__Selection__:
We start with the three main build paths—turnkey, housing under construction with progressive payments, and labour‑only—and spell out the real trade‑offs. Turnkey can be simpler for renters with a small upfront payment and a larger balance on completion, but it’s exposed to market shifts and requires registered valuations at the start and finish. Progressive payments spread the build risk but can strain cashflow as rent and interest overlap. Labour‑only offers control and potential savings for experienced builders, yet lenders often cap LVRs and scrutinise income, time off tools, and detailed cost schedules.
We also get tactical about approval strategy and risk control. Securing up to 12 months of approval can reduce admin while the site progresses, but life events and new debts can change your numbers, so steady finances and continued saving matter. Valuation discipline sits at the centre: promotions like a $10k furniture voucher can be deducted from value by some banks, turning a perk into a shortfall. We outline how to structure contracts, document contingencies of 5–10 percent, prepare milestone drawdowns, and plan buffers for materials and labour movements.

__Written request A__:
Which build paths does the build-finance text name?
__Written request B__:
Could you write out the build-finance text from "We also get" up to and including "and labour movements."?

__Source excerpt__:
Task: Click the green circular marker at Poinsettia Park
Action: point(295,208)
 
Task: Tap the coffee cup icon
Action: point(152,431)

__Exercise response A__:
Turnkey, housing under construction with progressive payments, and labour‑only.

__Exercise response B__:
We also get tactical about approval strategy and risk control. Securing up to 12 months of approval can reduce admin while the site progresses, but life events and new debts can change your numbers, so steady finances and continued saving matter. Valuation discipline sits at the centre: promotions like a $10k furniture voucher can be deducted from value by some banks, turning a perk into a shortfall. We outline how to structure contracts, document contingencies of 5–10 percent, prepare milestone drawdowns, and plan buffers for materials and labour movements.